By Samantha Haack
I have worked at my current place of employment, a state University, for three years and have had my current title for two and a half years. At the beginning of September, two people in the position directly above mine announced they would be leaving. I, of course, applied for the openings. Not only were two other candidates chosen over me, but in the same breath that I was told I wouldn't be offered either position, I was asked to train the incoming employees. I abruptly declined. I explained that not only would I refuse to be involved in their training but I was also going to submit a request to be removed from the grant program I was working on.
To say the grant manager was shocked would be an understatement. I was immediately asked to defend my decision. I explained that if my experience did not qualify me for the position immediately above my current one, it would be a waste of my time to continue working with the program. I had no intention to stay in a stalled career path. Quickly realizing how many financial and administrative tasks there were that only I knew how to do, she asked how I expected the new employees to take on these tasks without my instruction. I said that was not my concern.
As with any office environment, word quickly spread. I was counseled not to make a decision out of anger and that I was being emotional, even though I had decided before even applying that this would be how I would handle this possible outcome. When I didn't waiver, I was offered financial compensation for taking on the tasks, compensation that wouldn't have been offered had I not decided to leave. I declined. After I left work for the day, I received text messages from one of the departing employees for the next day and a half begging to meet privately and discuss my exit strategy. I finally had to block his number.
After all of this, I decided to take some time off to de-stress and explore other career options. I returned to work to find that my new identity was a disgruntled employee who could no longer be trusted with delicate patient and financial information for fear of what she might do with it. The grant manager crafted this story herself in my absence in order to devalue anything I would say to contradict it. All the while, I was chastised by my supervisor for burning bridges.
Looking back, this was not the first time the program had treated me this way. My male coworker would be asked questions about tasks I had completed. When I provided answers he couldn't, follow-up questions were still directed at him. I would be asked to prepare detailed materials for meetings and then not be invited to the actual meetings. Other coworkers would present the materials on my behalf. I only started to get verbal credit when I jokingly threatened to apply a watermark to anything I made. I had been discouraged on three occasions from applying for positions I felt I was qualified for and would help expand my career, including this most recent one.
A man choosing to move on in order to advance his career is smart and ambitious.
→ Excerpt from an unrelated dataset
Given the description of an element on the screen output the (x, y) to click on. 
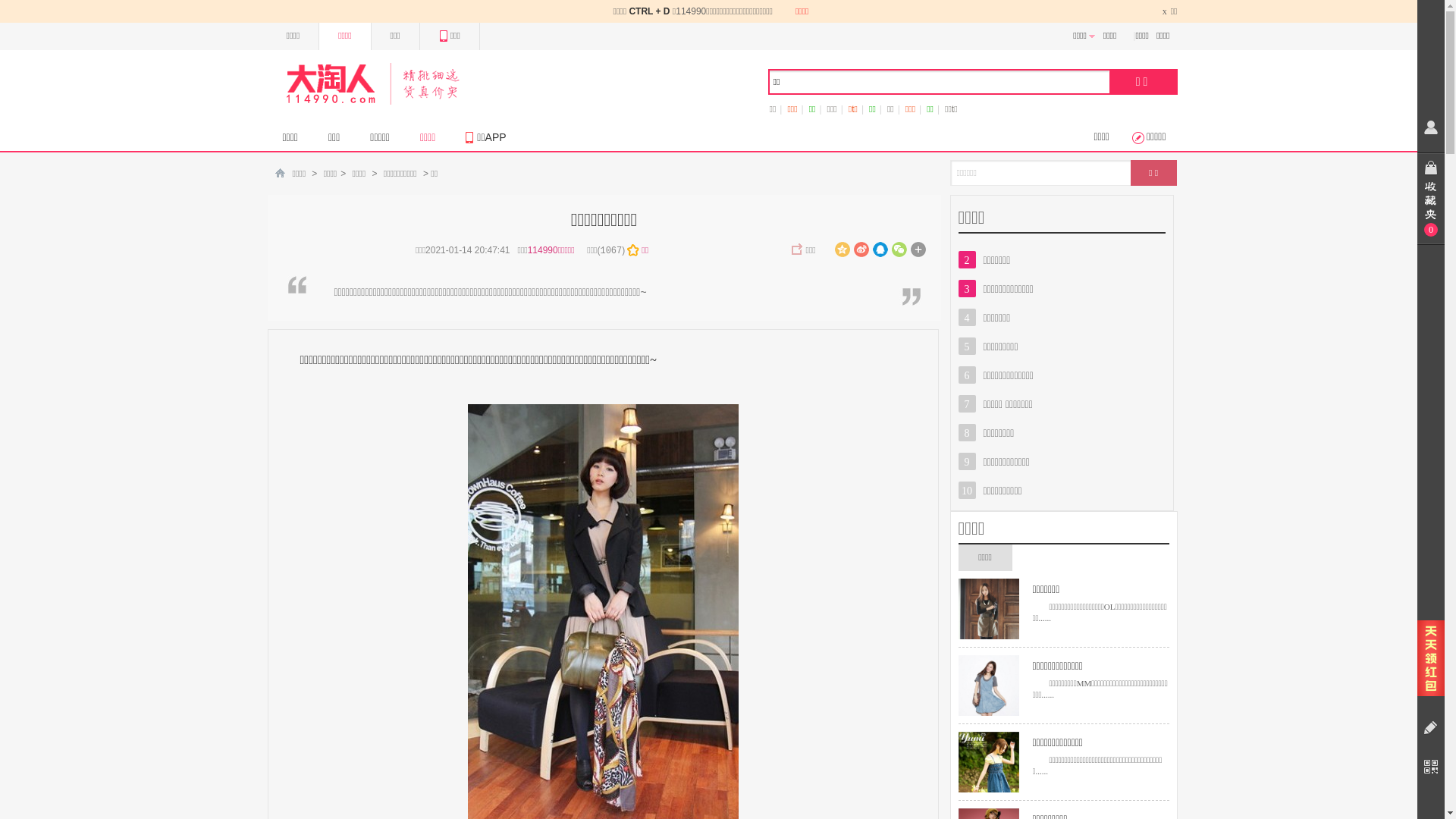
0 Element type: text (1430, 198)
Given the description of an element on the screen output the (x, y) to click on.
A woman doing the same is selfish. As a woman, it was expected that I would put the needs of the program above my own career aspirations. It was expected that I would be happy to put my own progress on hold in order to lift those around me now. It was assumed that I would be complicit in the continued undervaluing of my own skills and abilities. It was shocking to them all when I stood up for myself.
For too long I believed that I shouldn't be demanding recognition and should just appreciate being a part of the team. This experience has led me to question why I have spent all of this time and effort maintaining bridges that won't take me anywhere. If I devalue my work by giving it away to anyone who will take it, nobody else will value it either. I am my own best advocate. If a bridge is only going to lead me to a place where my work ethic is taken advantage of, I say let it burn.